Foreign currency swings hurt Tiffany's second-quarter results, just like they have for most global retailers. Adjusting for foreign exchange yields sales that were up 7%, rather than the flat result it actually reported. However, a stronger U.S. dollar presents a special challenge for this jeweler: lower spending by foreign visitors to its flagship stores in New York City. In fact, comparable-store sales were flat in Tiffany's Americas region, which management blamed on "lower foreign tourist spending in the U.S." that offset healthy comps growth in Canada and Latin America.
But the retailer booked stronger growth in many of its international markets, notably China, Australia, and Japan. And profitability improved thanks to lower diamond prices. Gross margin rose from 59.5% of sales last year to 59.9%. "While the adverse effects from the strong dollar have been even more significant than initially expected, we met our overall expectations in the first half of the year," CEO Frederic Cameral said in a press release.
Now what: Yet the difficult global sales environment led Cameral and his team to lower their full-year earnings forecast from the $4.20 per share they had projected last quarter to as low as $3.99 per share now. That represents a profit drop of as much as 5% from 2014's result.

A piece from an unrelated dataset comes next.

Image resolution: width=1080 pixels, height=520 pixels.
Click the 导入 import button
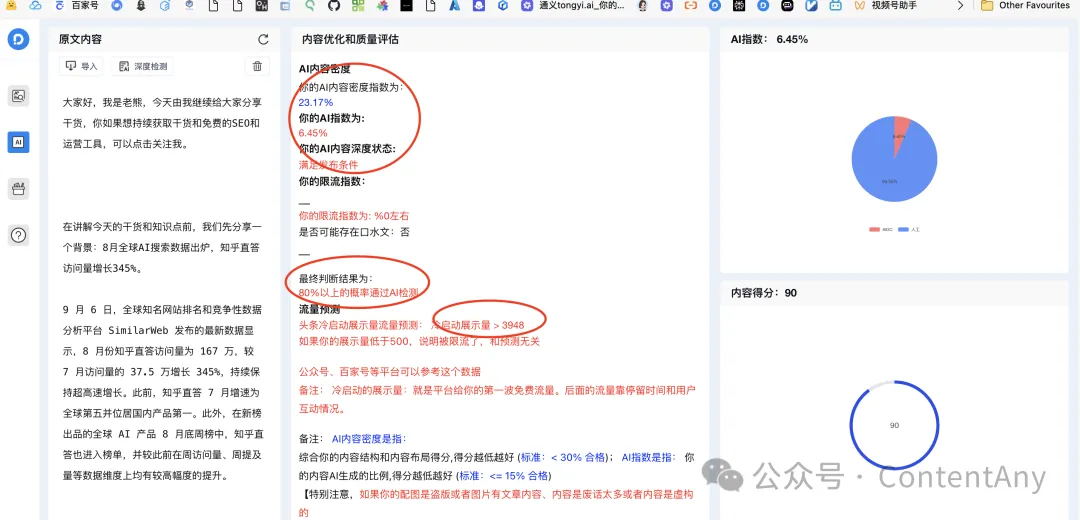[x=82, y=66]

Management is encouraged by demand for Tiffany's latest design launches, including Tiffany T jewelry and CT60 watch collections. It is hoping that a wide range of new products it is prepping for launch will boost sales and profits over time. "We remain focused on pursuing longer-term growth opportunities that strengthen Tiffany's position among the world's important luxury brands," Cameral said.